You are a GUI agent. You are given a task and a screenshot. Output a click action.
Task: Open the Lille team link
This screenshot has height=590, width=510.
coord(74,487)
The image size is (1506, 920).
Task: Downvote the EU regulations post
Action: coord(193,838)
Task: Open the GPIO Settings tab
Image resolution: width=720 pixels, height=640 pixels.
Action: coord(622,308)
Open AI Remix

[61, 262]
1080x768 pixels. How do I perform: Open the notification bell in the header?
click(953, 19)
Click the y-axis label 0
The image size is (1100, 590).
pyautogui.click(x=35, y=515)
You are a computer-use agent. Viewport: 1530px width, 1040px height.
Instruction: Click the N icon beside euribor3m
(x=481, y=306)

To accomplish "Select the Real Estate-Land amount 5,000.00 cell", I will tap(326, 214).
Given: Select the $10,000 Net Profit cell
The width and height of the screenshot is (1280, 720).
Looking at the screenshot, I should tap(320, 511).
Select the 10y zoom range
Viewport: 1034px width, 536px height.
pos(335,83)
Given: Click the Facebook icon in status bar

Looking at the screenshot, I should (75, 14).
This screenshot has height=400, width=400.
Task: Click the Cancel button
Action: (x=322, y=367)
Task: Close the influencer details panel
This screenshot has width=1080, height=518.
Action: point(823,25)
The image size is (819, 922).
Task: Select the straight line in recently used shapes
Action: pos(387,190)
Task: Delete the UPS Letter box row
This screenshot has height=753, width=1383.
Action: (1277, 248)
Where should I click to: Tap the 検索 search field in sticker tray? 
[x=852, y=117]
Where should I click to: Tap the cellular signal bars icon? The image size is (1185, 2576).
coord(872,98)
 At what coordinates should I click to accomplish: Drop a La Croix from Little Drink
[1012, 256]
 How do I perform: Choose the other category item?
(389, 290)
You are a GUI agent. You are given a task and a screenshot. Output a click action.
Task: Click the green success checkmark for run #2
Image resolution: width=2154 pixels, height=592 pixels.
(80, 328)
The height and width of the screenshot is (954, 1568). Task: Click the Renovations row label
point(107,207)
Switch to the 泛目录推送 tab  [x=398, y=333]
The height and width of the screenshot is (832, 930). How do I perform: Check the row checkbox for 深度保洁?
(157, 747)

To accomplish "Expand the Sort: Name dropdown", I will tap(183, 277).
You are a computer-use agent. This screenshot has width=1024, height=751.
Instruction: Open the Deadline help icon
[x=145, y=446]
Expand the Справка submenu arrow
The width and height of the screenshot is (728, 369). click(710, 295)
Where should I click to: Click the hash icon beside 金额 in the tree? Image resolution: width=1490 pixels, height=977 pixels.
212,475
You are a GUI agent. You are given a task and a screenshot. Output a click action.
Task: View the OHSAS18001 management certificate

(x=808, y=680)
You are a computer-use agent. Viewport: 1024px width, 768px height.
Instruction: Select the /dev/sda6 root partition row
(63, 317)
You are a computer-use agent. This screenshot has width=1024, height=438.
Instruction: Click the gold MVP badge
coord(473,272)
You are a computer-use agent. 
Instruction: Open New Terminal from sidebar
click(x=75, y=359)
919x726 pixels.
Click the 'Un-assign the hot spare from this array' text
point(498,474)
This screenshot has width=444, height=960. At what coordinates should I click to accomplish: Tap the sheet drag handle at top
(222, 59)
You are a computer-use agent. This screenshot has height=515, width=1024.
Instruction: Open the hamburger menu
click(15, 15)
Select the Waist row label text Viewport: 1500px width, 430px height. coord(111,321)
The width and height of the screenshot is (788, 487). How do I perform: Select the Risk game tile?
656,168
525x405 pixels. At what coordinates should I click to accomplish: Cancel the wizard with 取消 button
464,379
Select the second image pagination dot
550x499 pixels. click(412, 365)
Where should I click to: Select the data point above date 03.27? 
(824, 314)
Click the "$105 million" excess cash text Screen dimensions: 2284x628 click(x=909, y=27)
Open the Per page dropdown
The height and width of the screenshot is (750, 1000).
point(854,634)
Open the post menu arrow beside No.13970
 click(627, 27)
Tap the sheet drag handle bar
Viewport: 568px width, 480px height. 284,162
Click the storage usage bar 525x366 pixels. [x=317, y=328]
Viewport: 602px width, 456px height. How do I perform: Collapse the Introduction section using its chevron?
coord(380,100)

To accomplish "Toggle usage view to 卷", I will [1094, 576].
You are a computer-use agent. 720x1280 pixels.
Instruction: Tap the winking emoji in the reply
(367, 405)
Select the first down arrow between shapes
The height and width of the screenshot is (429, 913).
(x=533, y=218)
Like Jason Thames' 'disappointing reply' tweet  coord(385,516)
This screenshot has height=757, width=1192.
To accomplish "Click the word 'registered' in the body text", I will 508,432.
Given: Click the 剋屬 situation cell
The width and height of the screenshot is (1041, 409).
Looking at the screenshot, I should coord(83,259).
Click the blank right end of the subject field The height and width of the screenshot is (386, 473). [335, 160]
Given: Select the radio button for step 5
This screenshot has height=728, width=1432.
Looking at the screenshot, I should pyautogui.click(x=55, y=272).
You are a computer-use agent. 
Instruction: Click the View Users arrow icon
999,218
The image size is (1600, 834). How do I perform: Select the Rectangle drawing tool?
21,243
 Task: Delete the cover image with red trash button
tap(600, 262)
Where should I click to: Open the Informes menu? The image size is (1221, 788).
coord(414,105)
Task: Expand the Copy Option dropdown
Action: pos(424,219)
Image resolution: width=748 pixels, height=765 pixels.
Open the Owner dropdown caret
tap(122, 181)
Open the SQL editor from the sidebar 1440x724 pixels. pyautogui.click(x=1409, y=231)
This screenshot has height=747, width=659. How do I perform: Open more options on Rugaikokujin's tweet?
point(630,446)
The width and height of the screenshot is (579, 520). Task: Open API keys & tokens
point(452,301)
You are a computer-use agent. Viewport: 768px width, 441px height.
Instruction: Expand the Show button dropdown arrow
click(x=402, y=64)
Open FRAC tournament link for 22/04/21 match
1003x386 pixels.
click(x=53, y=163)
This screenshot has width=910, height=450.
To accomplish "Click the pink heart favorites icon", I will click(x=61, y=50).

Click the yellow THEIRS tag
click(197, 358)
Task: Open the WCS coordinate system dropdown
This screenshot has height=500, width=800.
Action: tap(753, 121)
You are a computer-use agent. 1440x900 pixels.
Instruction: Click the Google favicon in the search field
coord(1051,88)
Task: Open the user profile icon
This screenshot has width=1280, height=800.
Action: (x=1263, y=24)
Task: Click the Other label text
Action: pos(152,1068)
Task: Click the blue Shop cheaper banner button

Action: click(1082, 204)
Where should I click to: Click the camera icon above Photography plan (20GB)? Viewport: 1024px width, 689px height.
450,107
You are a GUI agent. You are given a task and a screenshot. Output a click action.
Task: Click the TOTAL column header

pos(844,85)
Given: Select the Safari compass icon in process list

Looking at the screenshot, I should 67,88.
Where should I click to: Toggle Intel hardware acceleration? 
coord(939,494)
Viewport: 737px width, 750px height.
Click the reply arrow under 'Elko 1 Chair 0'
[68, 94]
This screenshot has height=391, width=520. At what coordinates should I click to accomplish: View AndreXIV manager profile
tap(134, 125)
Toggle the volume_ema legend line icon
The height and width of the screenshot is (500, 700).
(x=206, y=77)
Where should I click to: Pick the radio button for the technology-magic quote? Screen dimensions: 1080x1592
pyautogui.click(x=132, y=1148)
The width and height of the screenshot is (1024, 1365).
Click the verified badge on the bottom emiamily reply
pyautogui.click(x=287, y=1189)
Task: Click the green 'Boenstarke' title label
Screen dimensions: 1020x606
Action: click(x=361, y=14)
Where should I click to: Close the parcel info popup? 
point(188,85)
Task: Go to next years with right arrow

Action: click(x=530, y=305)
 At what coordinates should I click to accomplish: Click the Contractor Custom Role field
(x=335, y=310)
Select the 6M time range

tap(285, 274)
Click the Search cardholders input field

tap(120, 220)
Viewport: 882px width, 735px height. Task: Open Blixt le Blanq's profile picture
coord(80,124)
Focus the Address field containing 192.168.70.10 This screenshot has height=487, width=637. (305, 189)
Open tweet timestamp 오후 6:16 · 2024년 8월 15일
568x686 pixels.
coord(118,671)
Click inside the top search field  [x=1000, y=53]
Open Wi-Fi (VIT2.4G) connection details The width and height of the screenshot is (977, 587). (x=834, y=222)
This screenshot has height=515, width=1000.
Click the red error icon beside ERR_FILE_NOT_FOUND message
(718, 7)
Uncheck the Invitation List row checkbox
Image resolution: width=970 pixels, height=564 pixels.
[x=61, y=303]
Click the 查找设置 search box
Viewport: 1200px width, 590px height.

▶ [What is expected]: Given the data above, transcribe exactly the lines from the one containing "Select the Waist" down to the one containing "You are a computer-use agent. 720x1280", and no others.

▶ [Problem solution]:
Select the Waist row label text Viewport: 1500px width, 430px height. coord(111,321)
The width and height of the screenshot is (788, 487). How do I perform: Select the Risk game tile?
656,168
525x405 pixels. At what coordinates should I click to accomplish: Cancel the wizard with 取消 button
464,379
Select the second image pagination dot
550x499 pixels. click(412, 365)
Where should I click to: Select the data point above date 03.27? 
(824, 314)
Click the "$105 million" excess cash text Screen dimensions: 2284x628 click(x=909, y=27)
Open the Per page dropdown
The height and width of the screenshot is (750, 1000).
point(854,634)
Open the post menu arrow beside No.13970
 click(627, 27)
Tap the sheet drag handle bar
Viewport: 568px width, 480px height. 284,162
Click the storage usage bar 525x366 pixels. [x=317, y=328]
Viewport: 602px width, 456px height. How do I perform: Collapse the Introduction section using its chevron?
coord(380,100)

To accomplish "Toggle usage view to 卷", I will [1094, 576].
You are a computer-use agent. 720x1280 pixels.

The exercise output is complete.